There is little doubt that the world is headed towards a corona-induced depression. We are rich because we live interdependent lives, specialising in the things we do best and trading away our surpluses. When that trade is prohibited – when we cannot buy the things we do not produce ourselves – we return to the independent but impoverished worlds our ancestors inhabited.
Just how much poorer we will be after the crisis is difficult to estimate. There are many factors at play. Premature deaths reduce the size of the labour force, and illness lowers productivity. Resources that could have been used productively will now flow to treatment and control measures. Attempts to reduce the spread of the disease, like travel bans and self-isolation, can further disrupt economic activity. Some industries will feel the effects immediately, like logistics and tourism, but all will eventually suffer, from mining to manufacturing to insurance.
It is not only the costs of lost income that matters, though. The intrinsic value of lives prematurely lost – as economists unemotionally label the human suffering attached to losing loved ones – may be far greater than a mere decline in GDP. Put different: people care much more about the psychological pain and anxiety of pandemics than they care about a fall in their standards of living.
That is the argument of three American economists – Victoria Fan, Dean Jamison and Lawrence Summers – in a 2016 NBER Working Paper. They first review previous estimates of the economic costs of pandemics, all of them focusing only on its lost income. One estimate comes from the World Bank. Using the 1918 Spanish flu as baseline, the Bank estimates that in the case of such a severe pandemic, global GDP could fall by 5%. More than half of that would be as a consequence of the disruptive effects of avoiding infection. Other scholars have estimated a similar ‘ultra’-bad scenario that would cut gross national income by 12% worldwide and for some developing countries by up to 50%.
But COVID-19 is not the Spanish flu. Pandemics can range from the mild to the extreme. The Global Health Report 2035 introduced the term ‘Standard Mortality Unit’ to convey a mortality rate of 10-4: if the world population is 8 billion, then an SMU of 1 would imply 800 000 pandemic-related deaths.
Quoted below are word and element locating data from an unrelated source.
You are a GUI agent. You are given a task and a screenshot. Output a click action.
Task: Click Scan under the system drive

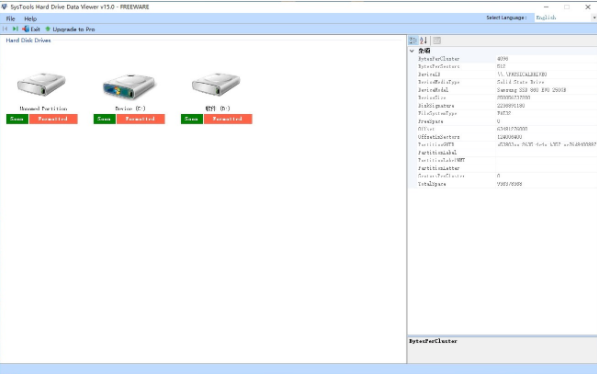coord(104,119)
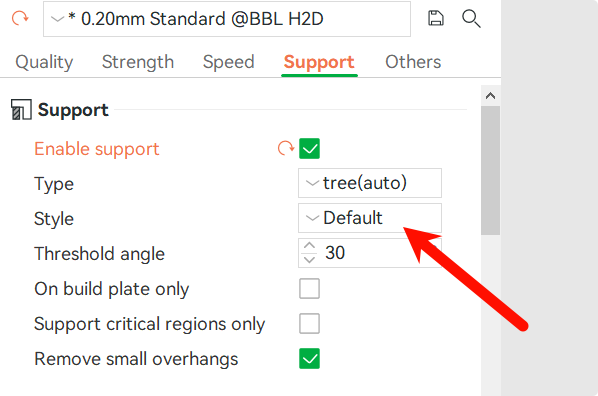Reset Enable support with its orange revert arrow
Image resolution: width=598 pixels, height=396 pixels.
point(286,148)
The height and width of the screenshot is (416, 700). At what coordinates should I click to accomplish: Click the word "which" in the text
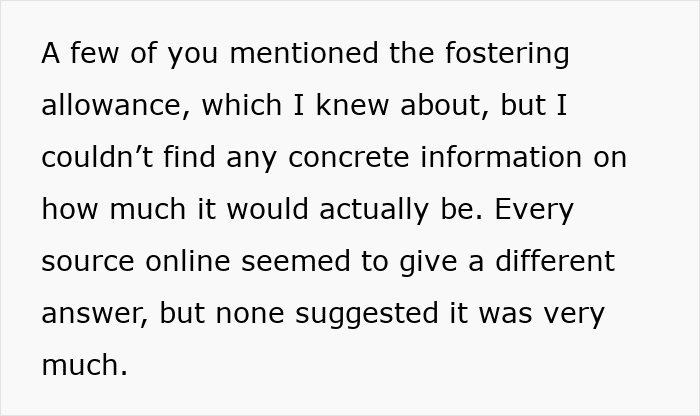pyautogui.click(x=241, y=105)
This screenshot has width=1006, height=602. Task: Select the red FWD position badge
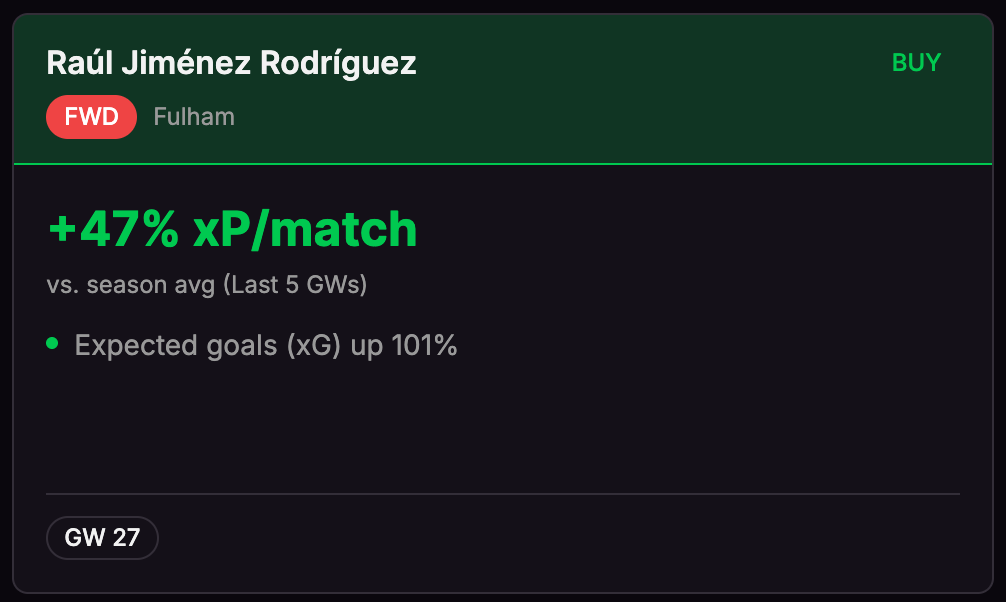[x=91, y=118]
A mild pandemic would be considered to be between 1 and 10 SMU, with severe pandemics registering 10 or more SMU. The 1957 pandemic – with 1 million pandemic related deaths on a world population of 2.8 billion – had an SMU of 3. The 1918 Spanish flu, which killed an estimated 40 million people in a global population of 1.8 billion – had a shockingly high SMU of 220.
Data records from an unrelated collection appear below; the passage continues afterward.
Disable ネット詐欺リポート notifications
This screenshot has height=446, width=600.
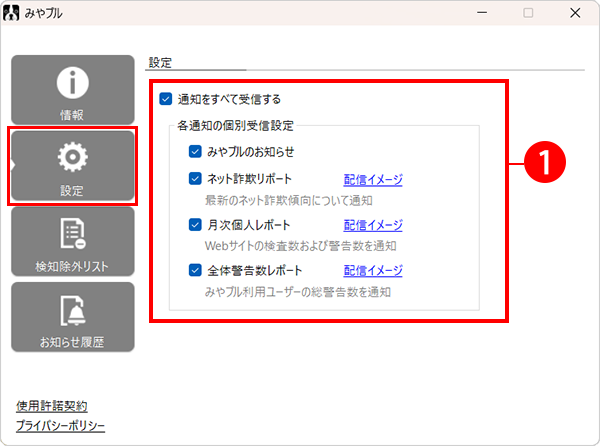coord(196,180)
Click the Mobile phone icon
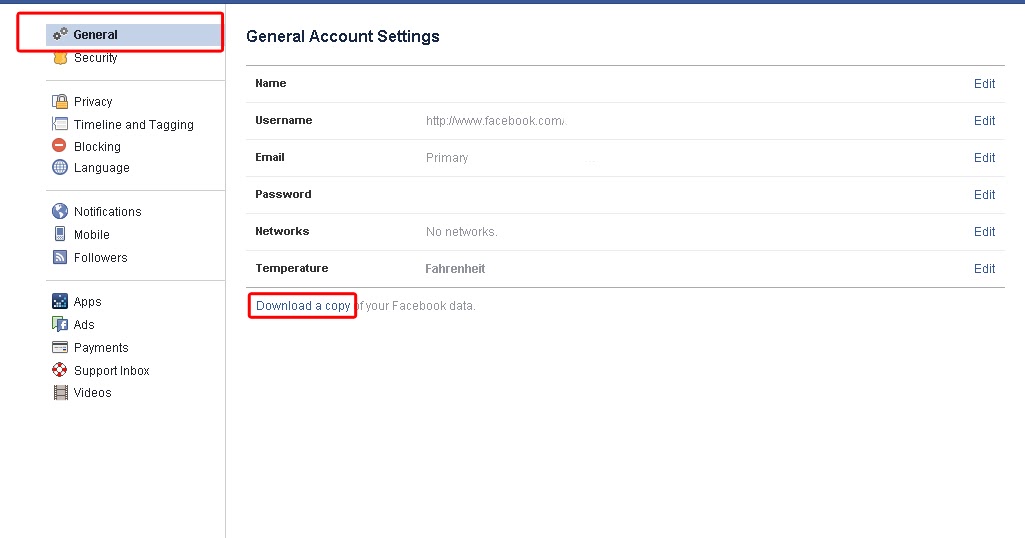 coord(60,234)
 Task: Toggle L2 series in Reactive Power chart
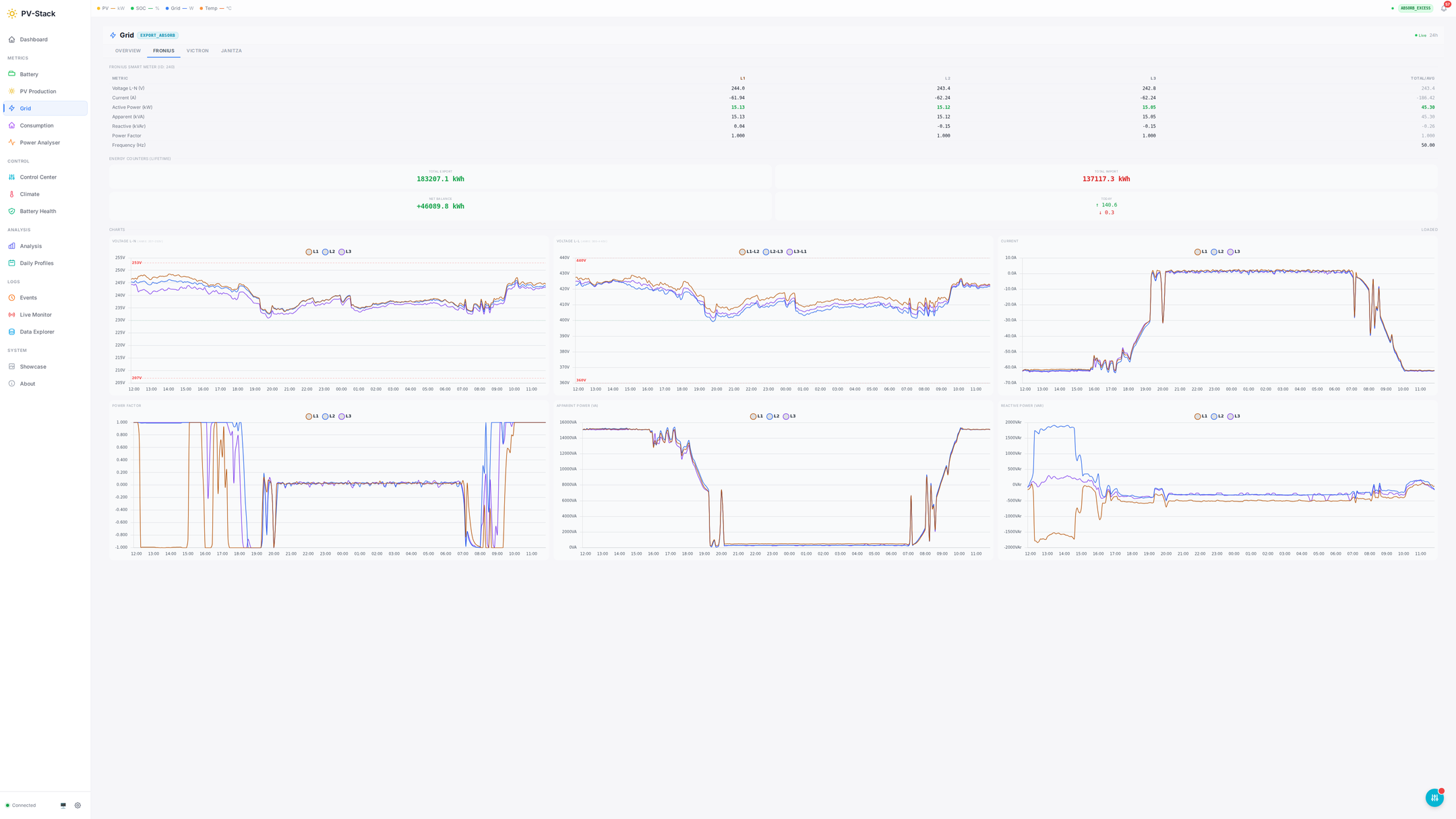pyautogui.click(x=1217, y=416)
Over the last three hundred years, the world has experienced around 15 pandemics, all of them, bar 1918, with SMUs less than 10. The authors calculate that one could reasonably expect a pandemic to cause about 720 000 excess deaths – although there is much uncertainty around this number. This might not seem like such a high cost – given the number of annual deaths from cancers (8 million) or strokes (6 million). But the authors argue that once intrinsic value is added to the loss of income that a pandemic, even a ‘mild’ one of only 720 000 excess deaths, would cause, is significant: ‘the expected annual inclusive cost that results for the world is $570 billion or 0.7% of global income (in 2015 figures). In comparison, the Intergovernmental Panel on Climate Change estimates the likely cost of global warming to fall in the range 0.2 to 2% of global income annually.’
The point is that, when the authors wrote the paper in 2016, they already warned us that the cost of a pandemic could be equivalent to that of climate change. They also proposed ways to mitigate the risks of severe pandemics. This included from spending on research and development toward a universal flu vaccine to implementing global programmes to immunize humans, swine and birds against seasonal flu. And while some of this was done, the authors note that ‘it is our sense that given this paper’s cost estimates for pandemic risk the economic benefits of further investments are likely to substantially exceed their costs’.
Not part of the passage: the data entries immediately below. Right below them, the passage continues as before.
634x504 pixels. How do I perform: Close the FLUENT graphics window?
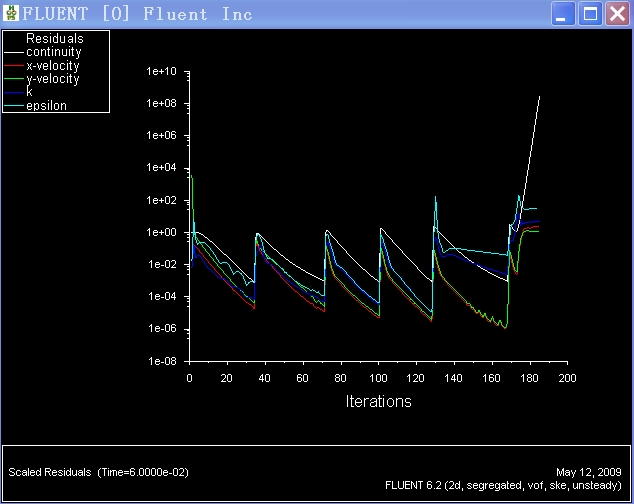point(617,14)
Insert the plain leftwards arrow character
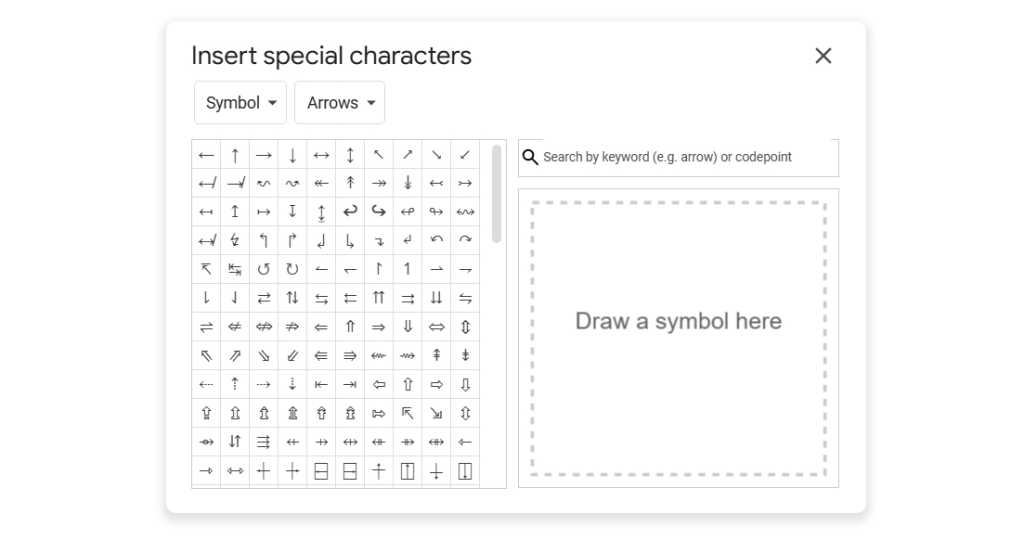Viewport: 1024px width, 539px height. (206, 155)
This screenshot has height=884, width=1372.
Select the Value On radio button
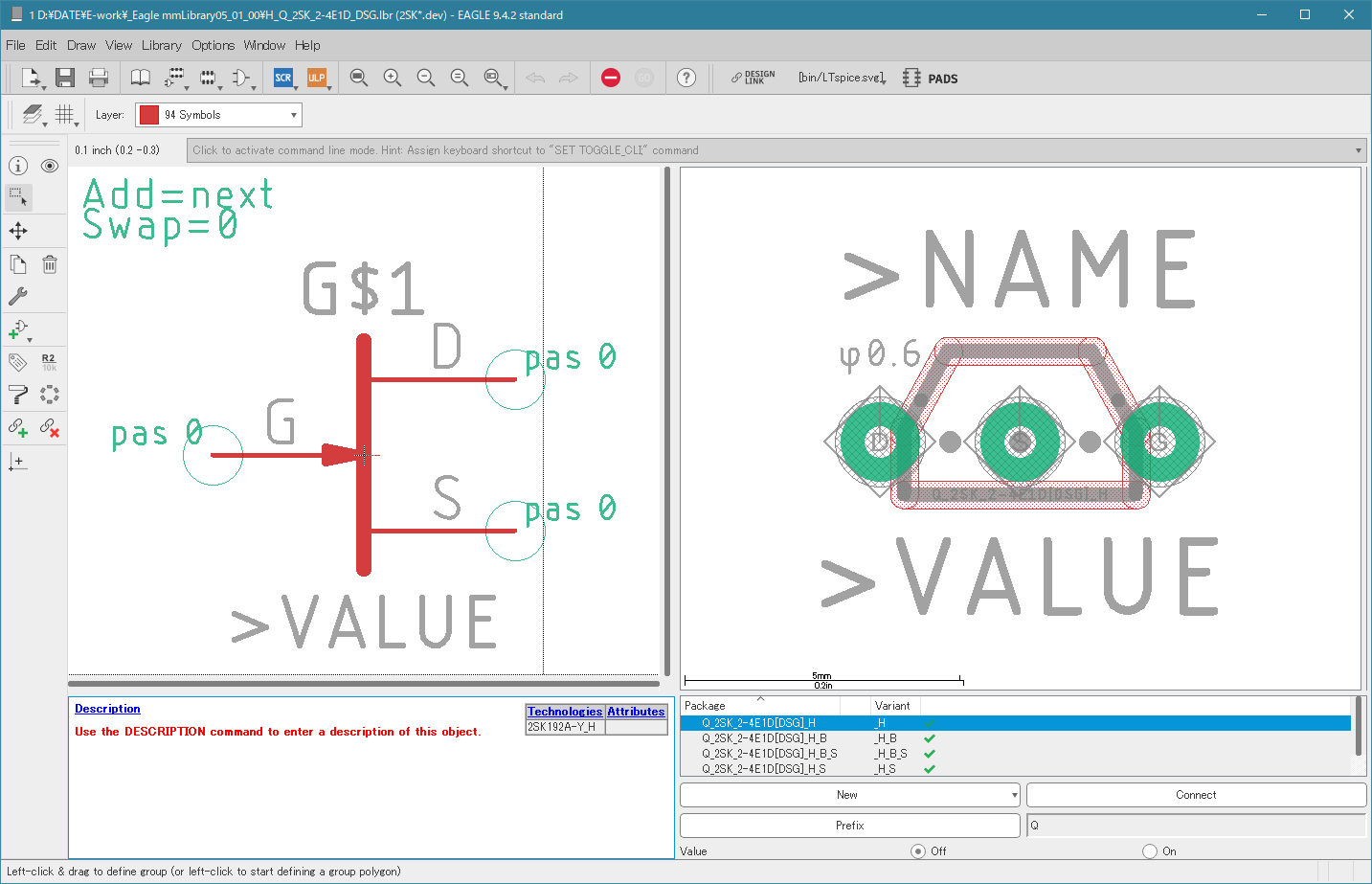(1150, 851)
But we can do little about the past; the best we can do is to think about the most appropriate remedial action now. It’s clear that the first priority is to prevent the virus from spreading rapidly. That is the reason for the various quarantines and lockdowns and flight-bans. But what can governments do to mitigate against the recession that will inevitably follow from the blockade?
Expansionary monetary and fiscal policy is, of course, the first that comes to mind. At the remarkably low interest rates that is now the norm in many countries, it is perhaps time to borrow and build new infrastructure. Italy has already announced several aid programmes to support struggling households. Expect many such measures in the coming weeks and months.
In South Africa, though, there is little room to borrow more. Even if we were lucky and the disease were not to affect us severely, in a world where the US, Europa and China sneezes, to use a bad pun, South Africa is bound to suffer as a result. Our only recourse is to convince local enterprises to borrow and invest in the country. And the only way to do that is to show a credible commitment to sound macro and microeconomic policies that, once the global economy recovers, will return South Africa to the growth path it has avoided for the last decade.